Primary LanguagePython

Deep-CENIC

This repository contains data and code of Deep-CENIC, a deep learning classifier for classifying ideational impact of research papers. In our Decision Support Systems paper: "Classifying the ideational impact of Information Systems review articles: A content-enriched deep learning approach", which provides further details on the data and model, Deep-CENIC was evaluated in the context of information systems (IS) review articles (RAs).

Goals

The repository was developed with reproducibility in mind, offering a starting point to reuse the following components:

  1. Definitions and implementation of NLP features (see table in the following Data section)
  2. Coding of ideational impact as a gold-standard for training and evaluating ML algorithms
  3. Blueprint for a citation analysis repository structure (based on Cookiecutter Data Science)

Data

The dataset contains IS RAs published in major IS journals (Lowry et al. 2013) between 2000 and 2014. A forward search has been conducted on a sample of the original dataset comprising only citing publications, which cite a RA from the IS business value domain and appeared in a journal included in the Senior Scholars' basket of journals. The citation data was extracted from Google Scholar and Web of Science.

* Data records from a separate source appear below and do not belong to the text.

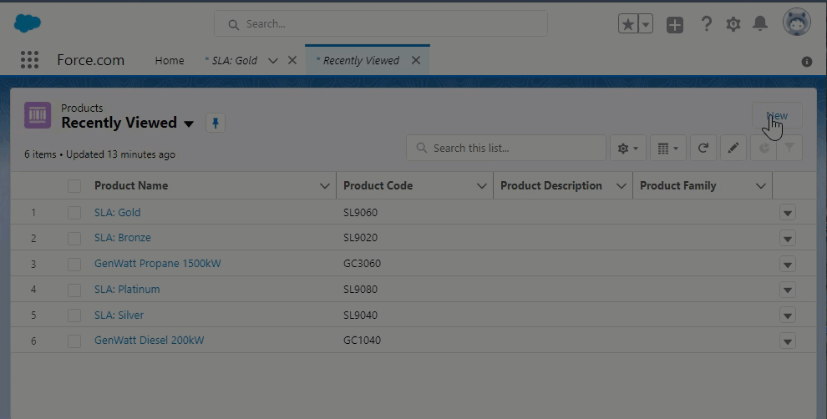Go to the Home tab

(170, 60)
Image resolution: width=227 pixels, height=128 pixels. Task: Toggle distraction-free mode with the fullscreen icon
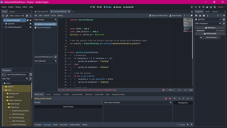(x=192, y=12)
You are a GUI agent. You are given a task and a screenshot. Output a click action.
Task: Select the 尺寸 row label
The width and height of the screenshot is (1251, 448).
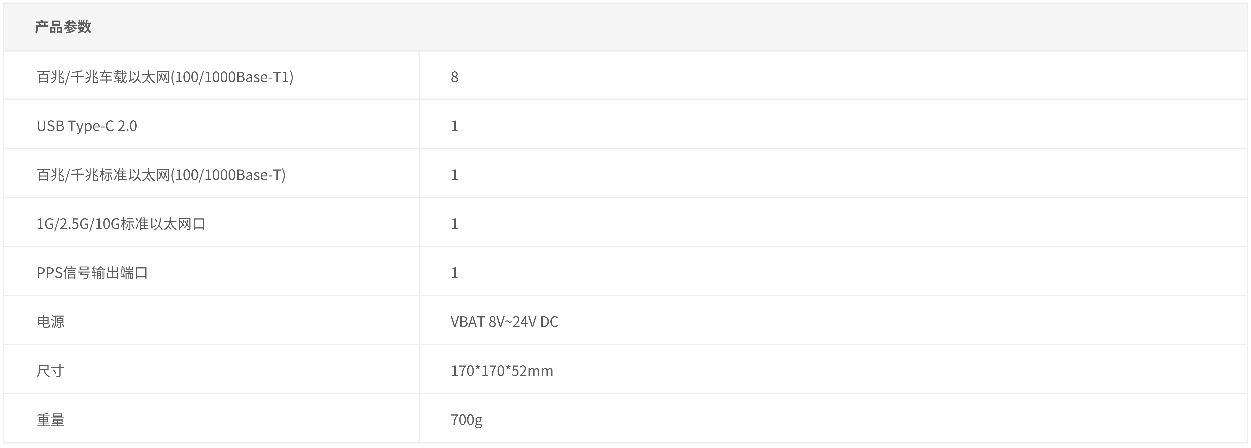pos(51,370)
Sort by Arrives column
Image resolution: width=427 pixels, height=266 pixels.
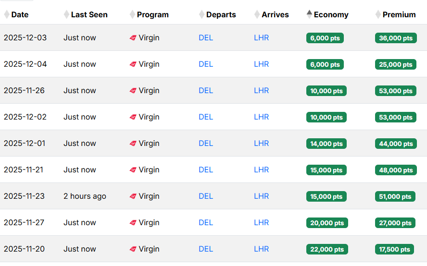click(x=275, y=14)
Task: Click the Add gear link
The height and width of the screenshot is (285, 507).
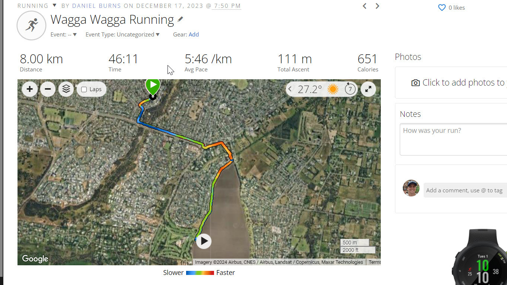Action: click(194, 35)
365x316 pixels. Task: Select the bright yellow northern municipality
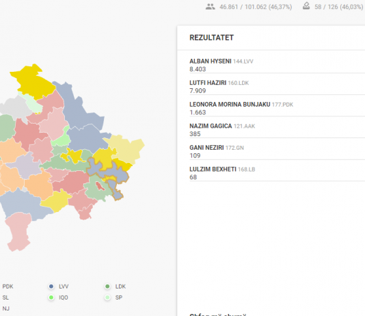pyautogui.click(x=33, y=82)
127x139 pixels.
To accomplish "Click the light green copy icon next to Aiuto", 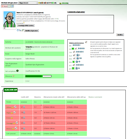I will point(10,6).

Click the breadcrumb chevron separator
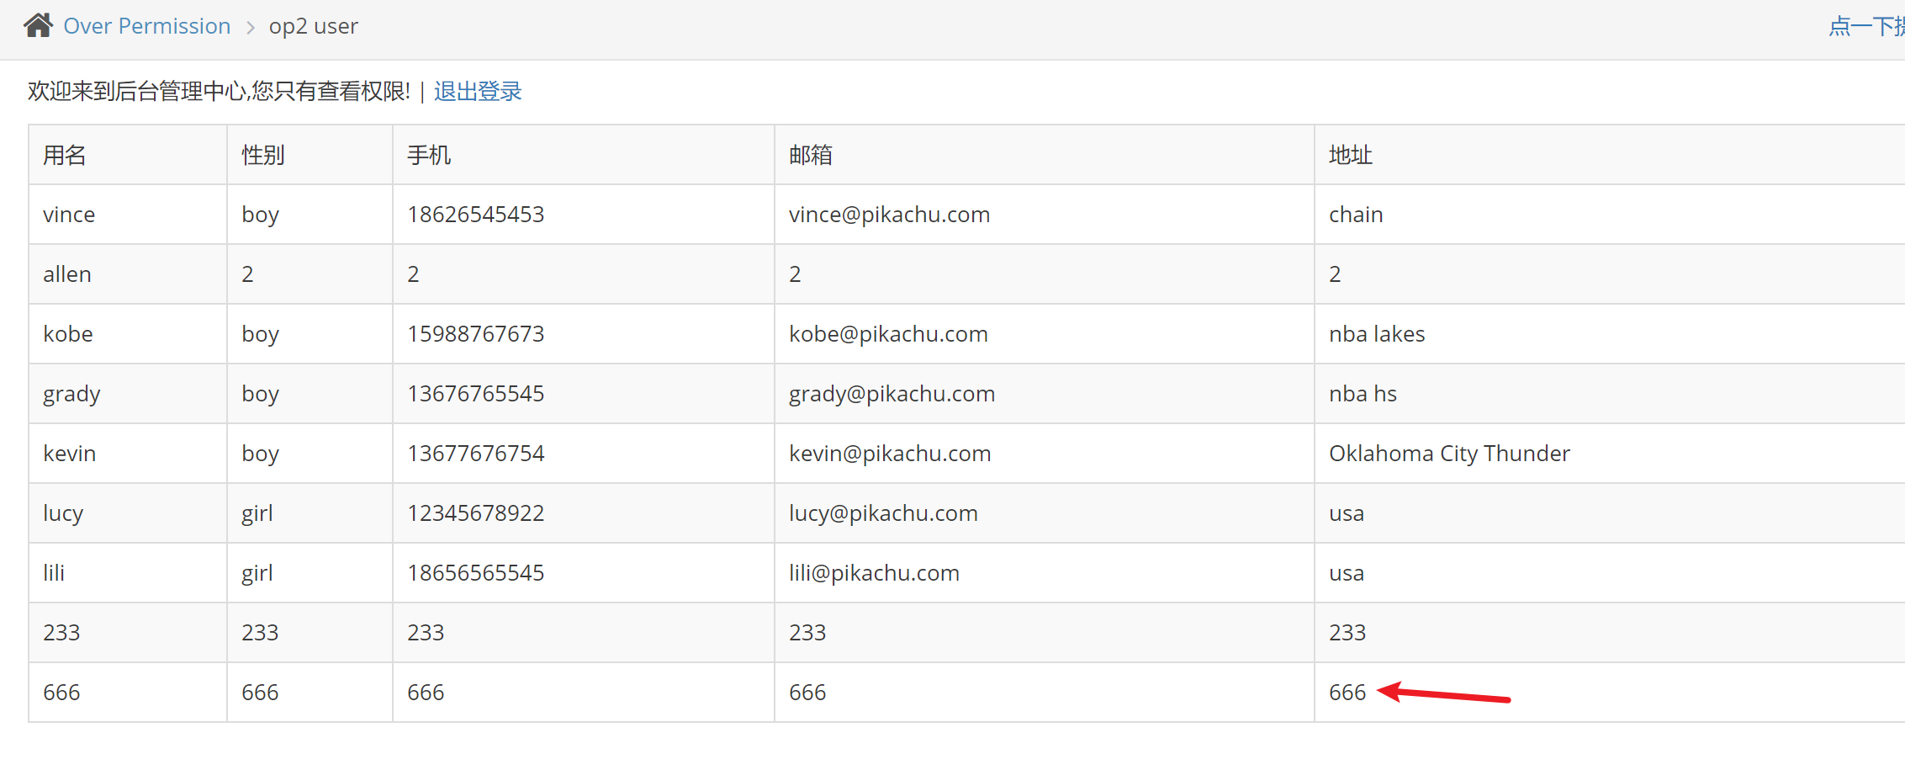click(x=250, y=28)
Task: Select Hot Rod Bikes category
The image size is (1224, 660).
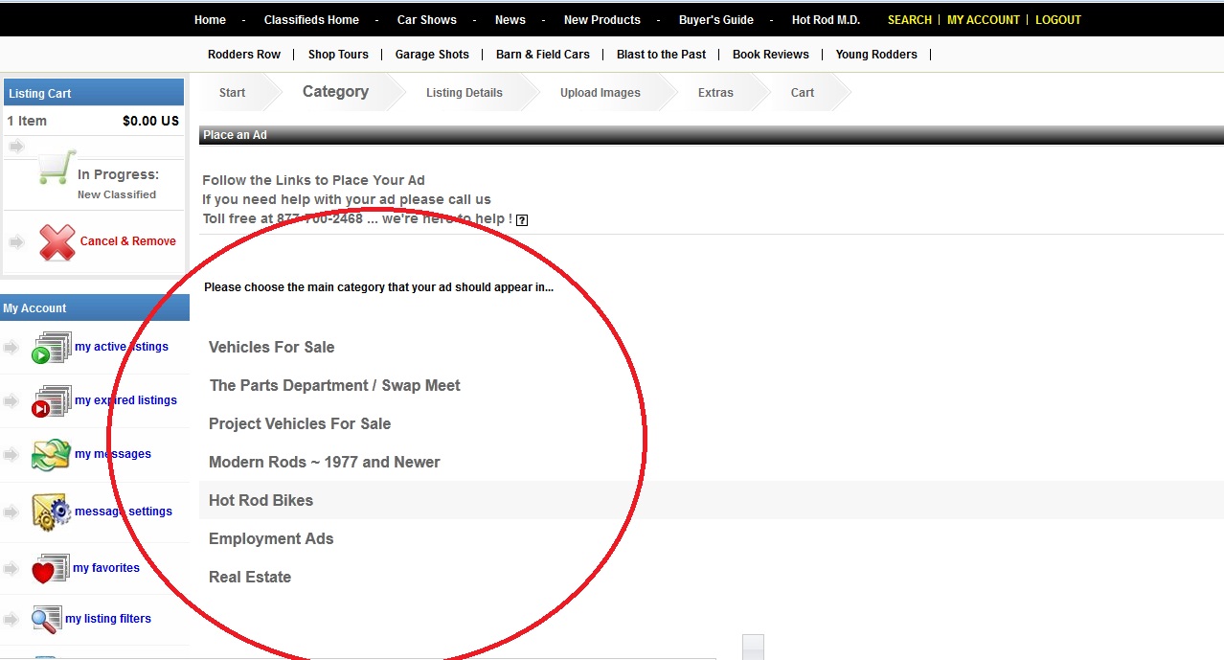Action: click(x=261, y=500)
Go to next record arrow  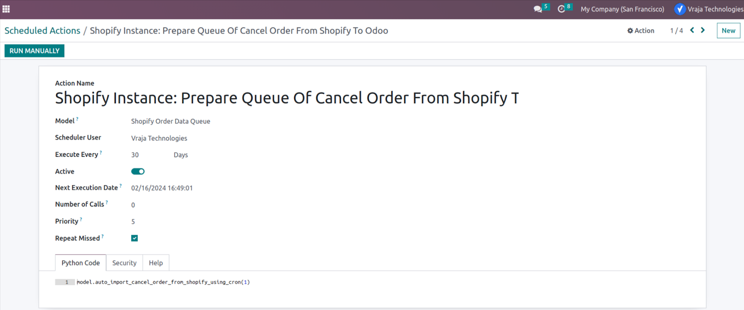703,30
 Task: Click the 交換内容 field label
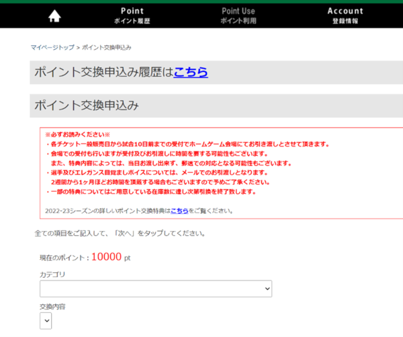pos(53,307)
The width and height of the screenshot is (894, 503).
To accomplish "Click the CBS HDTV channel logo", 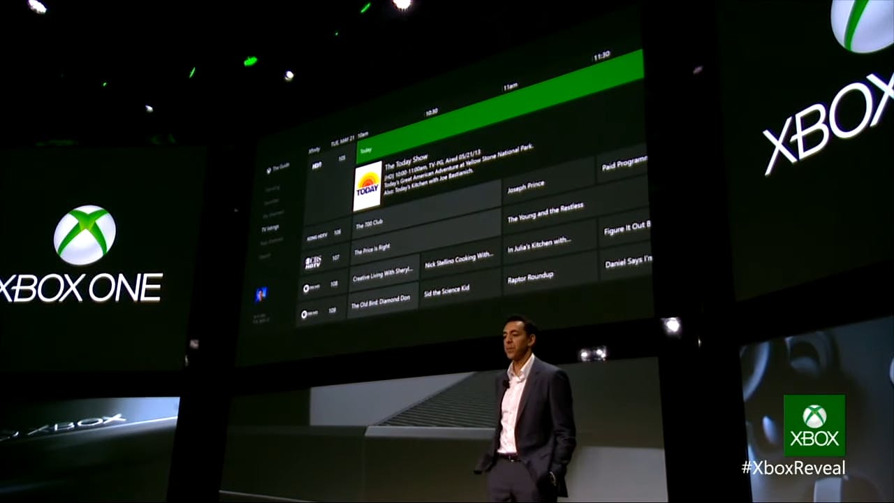I will coord(312,261).
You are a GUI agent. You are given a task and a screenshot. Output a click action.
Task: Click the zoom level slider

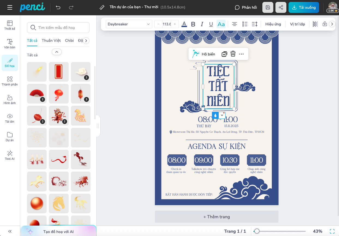tap(280, 231)
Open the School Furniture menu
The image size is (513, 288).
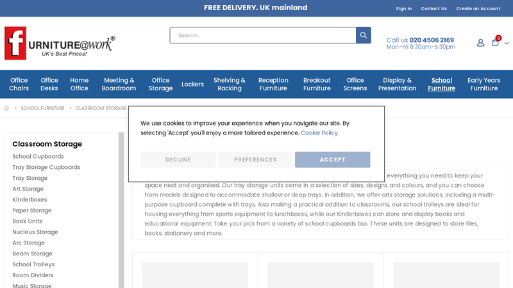pyautogui.click(x=441, y=84)
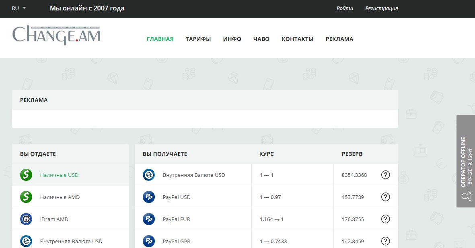Open the ИНФО menu item
This screenshot has width=475, height=248.
point(232,39)
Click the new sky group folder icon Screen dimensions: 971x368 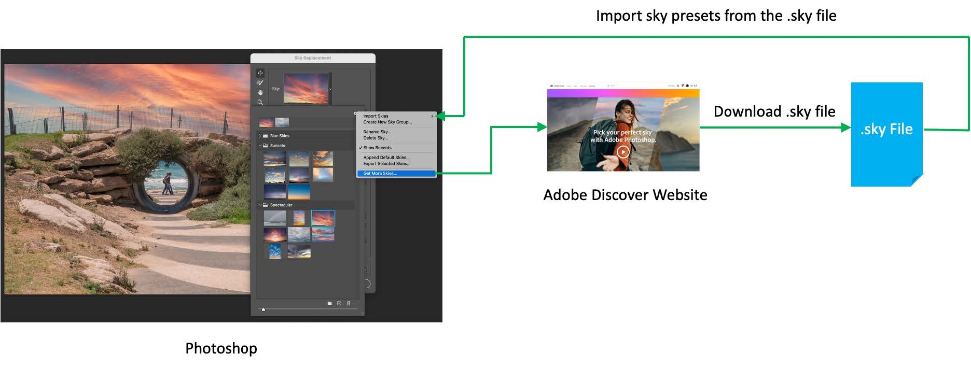tap(329, 303)
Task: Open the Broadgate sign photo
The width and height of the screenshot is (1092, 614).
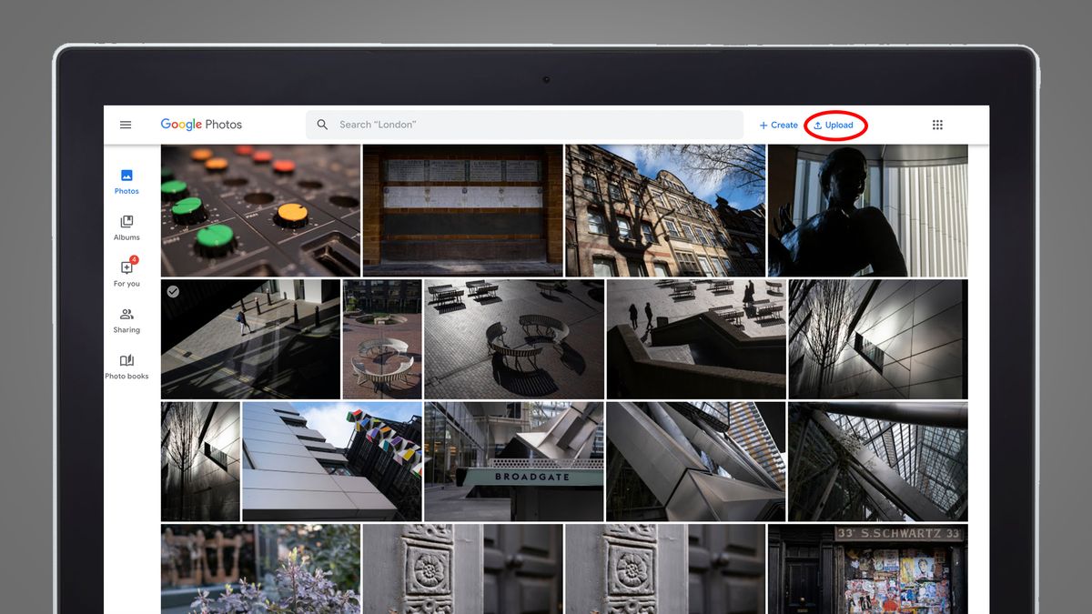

A large scale coding of the ideational impact of IS RAs was conducted, which serves as the input for the Deep-CENIC model. The data is structured into three stages:

  1. raw
  2. interim
  3. processed

Due to copyright restrictions some data has been removed from the repository or is presented in truncated form:

  • Raw TEI files: TEI files contain the full text of published papers and have therefore been removed. Refer to GROBID for details on how to generate TEI files from PDF papers.
  • raw/LR.csv, interim/LR.csv and interim/CP.csv contain paper abstracts which have been truncated.
  • interim/CITATION.csv contain citation sentences which have been truncated and only a random sample has been retained in the repository.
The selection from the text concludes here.